Two bits of history determined that my novel's critical moment had be July 28, 1402, the Battle of Ankara, when Timur ("Tamerlane") defeated the Ottoman sultan "Thunderbolt" Bayezid, and thereby saved Christian rule of the city for 51 years. The first historical bit was that, before the battle, Emperor John VII had secretly sent ambassadors with the key to the city to surrender to sultan Bayezid; the surrender was aborted by Timur's victory, which destroyed the entire Ottoman horde. The second historical bit was that on several occasions, Orthodox Christian emperors had sent their daughters to be married to Muslim emirs.

But why write about something that I knew so little about? Why not stick to the Latin American topics I knew well, and where I could read the relevant languages? The research alone, I knew, was going to be an enormous job.

Hard to say why. Part of the reason must have been that I was enchanted by the city of Istanbul, especially, and all of Turkey that we saw. Those ancient walls, the Hagia Sophia turned mosque turned museum, the whole urban palimpsest. Another part was that I had written my sixth book on Latin America and it was time for a change. Going to Turkey had been the Accomplice's idea (she especially wanted to see Hagia Sophia), and I had been so focused on final editing of Hispanic Nation that I hadn't even read a guide book. I'd presented HN at a conference in Mexico just a week before I arrived in Istanbul, and I was ready for a break from social analysis and from things Latin American.
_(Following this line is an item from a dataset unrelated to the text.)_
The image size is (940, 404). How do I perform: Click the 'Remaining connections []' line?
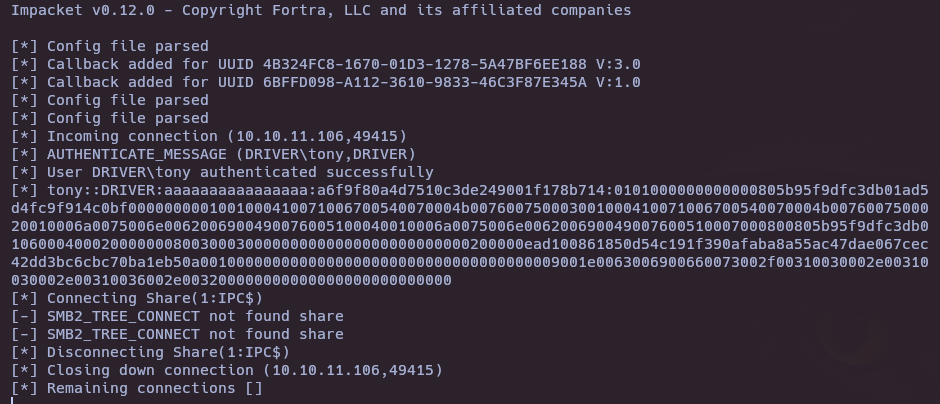click(x=137, y=388)
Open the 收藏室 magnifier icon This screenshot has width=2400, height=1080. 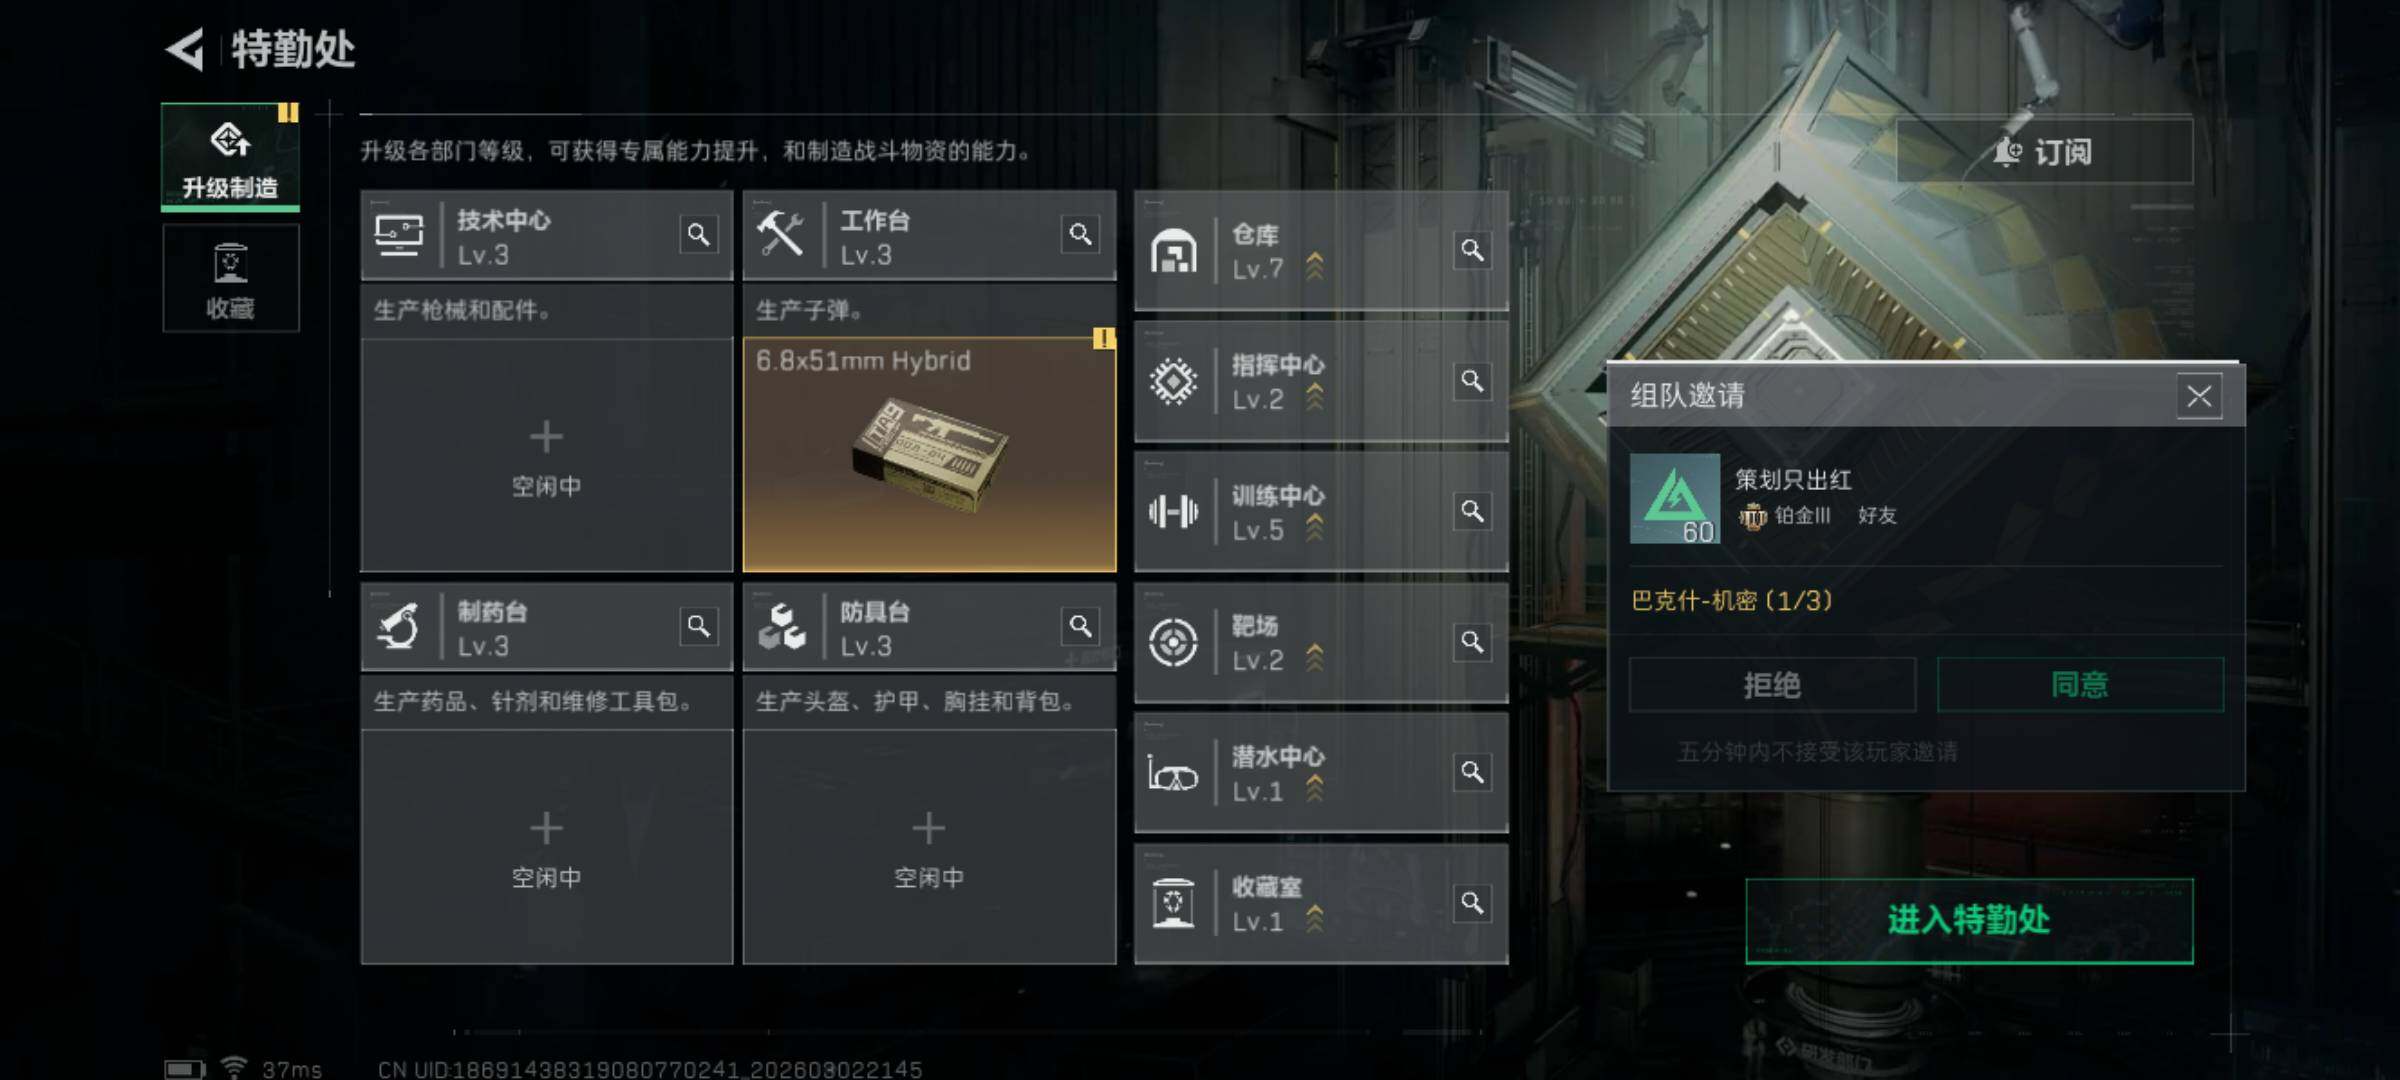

There's another, deeper part of the answer. I had to prove myself, to myself, as a writer of long fiction. It's been something I've been trying to do for a very long time.

I'd written two earlier novels, neither of them published, both on Latin American themes. The first was very ambitious and experimental -- I'd been reading Pynchon and Barth, among others -- with a complex structure of two parallel stories. I called it "The Liberators." One of the stories was a fictional version of myself, a young American social worker in a Caracas barrio in the 1960s; the other was of another young man the same age, but a mulatto working-class Communist in the same barrio. I finished it on schedule, on my 40th birthday, in 1981 (I tend to literalize the concept of "deadline"). Some established writer friends who read it admired it. However, the agents said such things as "It's too Latin American" or "I don't like experimental fiction." I was very disappointed, though I was able to recycle several pieces from the novel as short stories. Some are in my collection Welcome to My Contri, and two others appeared in the now-defunct, once lovely journal Yellow Silk: Erotic Arts and Letters.

Welcome to My Contri got such a rave review in The New York Times that I felt sure I would be able to sell The Liberators. Didn't happen. I tried other things, and then wrote another, much shorter and simply structured adventure novel, Gerry and the Contras. It's very violent and angry, based on real atrocities of the Nicaraguan "Contras," but told from the point of view of a New York-reared Latino street tough who gets recruited into Contra ranks. I thought of him, Gerry (Gerardo), as "Huck Finn as a terrorist." I did have an agent interested in this novel, the same agent who sold Hispanic Nation for me, but she wasn't successful in selling it.

So I was ready for something completely different. I think the work is very good, better than I sometimes had expected. I really have a lot riding on it. Not just the six years it took me to write it (and learn everything I could about Constantinopolitan urban culture, Ottoman military practices, Turkish shamanism, women's roles in both cultures, and how much weight a camel could carry) but the effort in learning how to structure a very complex story, with half a dozen ethnic groups (English Varangian guards, a Frankish knight, several Serbians, a Russian slave, an Armenian merchant, Muslim and shamanist Turks, etc.). And my whole life's project.

So I hope many people will be there Saturday night, Jan. 25, to hear the first two chapters. You will be my first test audience.